Des figures de vieilles femmes parachèvent la première étape du voyage de Lucius en Thessalie. Celles-ci sont des protectrices comme l’indique clairement la rencontre avec Byrrhène, une parente de Salvia, la mère de Lucius, qui tient le jeune homme pour son fils. Cette femme âgée tente de protéger le jeune impétueux par des conseils sages et avisés. Aussi l’avise-t-elle du péril qu’il encourt s’il tente de percer les secrets de la magicienne Pamphile. Elle intimide le jeune Lucius qui, devant les femmes d’un certain âge, perd manifestement ses moyens. Elle commerce avec la déesse Diane qui affectionne la chasse et excelle dans les arts cynégétiques. Et lorsque Lucius découvre la statue de la déesse sylvestre accompagnée de celle d’Actéon, le jeune homme métamorphosé en cerf pour avoir convoité la déité, il ne mesure pas que le même sort tragique l’attend pour le même crime. Actéon devint un cerf pour avoir contemplé Artémis prenant un bain ; Lucius sera métamorphosé en âne pour avoir regardé Pamphile s’enduisant d’un onguent. La nudité de la femme frappe d’un sort funeste, comme si le regard de l’homme rencontrant l’éclat de la beauté du corps féminin était de nature à oblitérer la raison. Cerf ou âne, ces animaux auxquels on accolait volontiers des performances sexuelles remarquables symbolisent le retour à une forme d’animalité aussi désirable que tragique. Le désir du corps de la femme apparaît ici comme une sorte de maléfice. La vieille parente sait, mais elle ne peut transmettre, comme si l’expérience seule, et donc la nécessité de traverser les épreuves, était nécessaire pour que le rêve de Lucius s’accomplisse.

Une autre vieille femme, tout aussi protectrice que Byrrhène, va s’appliquer à soutenir moralement le malheureux Lucius. Il s’agit de la servante des brigands qui, obligée de les accompagner dans leurs turpitudes, n’en reste pas moins consolatrice pour la jeune femme enlevée à son époux le jour de ses noces, la rassurant du mieux de ses possibilités en lui narrant l’histoire d’Erôs et Psychè.

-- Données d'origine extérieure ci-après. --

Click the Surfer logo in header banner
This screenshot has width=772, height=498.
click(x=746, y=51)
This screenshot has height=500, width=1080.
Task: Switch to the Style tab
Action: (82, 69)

Indirectement, frappé de stupeur et de terreur devant ses terribles ravisseurs, l’âne profite du récit qui agit sur son âme comme une sorte de médication. La vieille connaît l’art de l’onirocritie, elle sait décrypter les songes et ne se laisse guère abuser par des signes qu’il convient d’interpréter dans leur contexte. Elle sait les mots qui guérissent les maux de l’âme en restaurant en elle la petite flamme de l’espoir. Ainsi, cette vielle troglodyte, car on saura que les bandits vivent dans une caverne, est-elle à sa manière une guérisseuse et une pythonisse comme la suite du récit le montrera. Les femmes, nous en sommes maintenant convaincus, sont redoutables : les unes, par le charme de leur corps, peuvent capter le regard et transformer le malheureux voyeur en un animal indésirable, car éprouvant trop de désir. Les autres, lorsque la vieillesse les a gagnées, connaissent bien des choses sur le futur, devinent nos intentions, anticipent sur nos pensées. Les femmes sont guérisseuses. Les premières sont par la beauté de leurs formes de nature à guérir les hommes d’un mal ne faisant que trop de bien et qui, quand les élans de la jeunesse les taraudent, les font brûler de désir pour une telle médication salvifique ; les secondes, par des paroles réconfortantes, disent ce qu’il faut entendre, s’appliquant à prédire les épreuves à venir et à guérir les âmes meurtries par les chocs de la vie. Les femmes envoûtent et guérissent ; elles sont la drogue et l’antidote. Tout homme le sait, on ne peut échapper à la femme.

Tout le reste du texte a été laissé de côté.